_Information provided_
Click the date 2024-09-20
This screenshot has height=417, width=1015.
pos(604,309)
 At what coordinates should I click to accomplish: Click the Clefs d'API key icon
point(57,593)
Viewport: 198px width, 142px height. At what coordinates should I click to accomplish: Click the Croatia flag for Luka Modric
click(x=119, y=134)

---

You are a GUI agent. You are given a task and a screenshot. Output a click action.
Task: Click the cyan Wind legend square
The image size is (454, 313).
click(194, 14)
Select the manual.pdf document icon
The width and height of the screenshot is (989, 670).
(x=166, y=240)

_Written request_
Update the material starting at the line that contains "You are a GUI" and ending after the line that contains "(x=166, y=240)": write those lines again with "cyan" changed to "teal" and nothing else altered.

_Exercise answer_
You are a GUI agent. You are given a task and a screenshot. Output a click action.
Task: Click the teal Wind legend square
The image size is (454, 313).
click(194, 14)
Select the manual.pdf document icon
The width and height of the screenshot is (989, 670).
(x=166, y=240)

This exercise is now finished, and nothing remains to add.